Space photo of the week: Milky Way's galactic twin captured by Dark Energy Camera
NGC 6744 is a spiral galaxy bigger than, but otherwise very similar to, our own. NASA has dubbed the large spiral galaxy the Milky Way’s ‘big brother’.
What it is: Spiral galaxy NGC 6744
Where it is: 30 million light-years away in the constellation Pavo
When it was shared: Aug. 21, 2024
Why it's so special: Because we're embedded within the Milky Way and there's no way of sending spacecraft much further than the solar system's edge, astronomers have no way of taking an image of our home galaxy. So, to better understand how the Milky Way looks from the outside, and to learn more about how it formed and is evolving, scientists have to study other spiral galaxies. One of the best examples is NGC 6744, a spiral galaxy that’s very similar to our own.

┄┄┄┄┄┄┄┄┄┄

- _TO BE DONE_:
1) Answer these questions about the NGC 6744 article:
(a) In which constellation does NGC 6744 lie?
(b) On what date was the image shared?
(c) What nickname has NASA given NGC 6744?
2) Rewrite the NGC 6744 article from "Space photo of" to "Way’s ‘big brother’.", replacing "Milky Way" with "home galaxy" throughout.
3) Write the next part of the NGC 6744 article, continuing after its last sentence.
The records are separate from the NGC 6744 article.

┄┄┄┄┄┄┄┄┄┄

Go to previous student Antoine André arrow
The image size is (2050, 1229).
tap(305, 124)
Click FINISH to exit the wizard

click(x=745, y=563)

┄┄┄┄┄┄┄┄┄┄

- _ANSWERS TO THE EXERCISES_:
1)
(a) Pavo
(b) Aug. 21, 2024
(c) The Milky Way's "big brother"

2)
Space photo of the week: home galaxy's galactic twin captured by Dark Energy Camera
NGC 6744 is a spiral galaxy bigger than, but otherwise very similar to, our own. NASA has dubbed the large spiral galaxy the home galaxy’s ‘big brother’.

3)
With spiral arms spanning 175,000 light-years across, NGC 6744 is larger than the Milky Way, which spans about 100,000 light-years, according to NASA. About 60% of all galaxies are considered spirals, so most of the stars in the universe are located within them — and NGC 6744 is considered an archetype of this type of galaxy.
This spectacular new image of NGC 6744 features a bright nucleus and the lanes of dust that fuel star formation. To the left of NGC 6744 is a faint arm not seen in most images of the galaxy, while to the lower right, at the end of a spiral arm, is a faint companion galaxy known as NGC 6744A.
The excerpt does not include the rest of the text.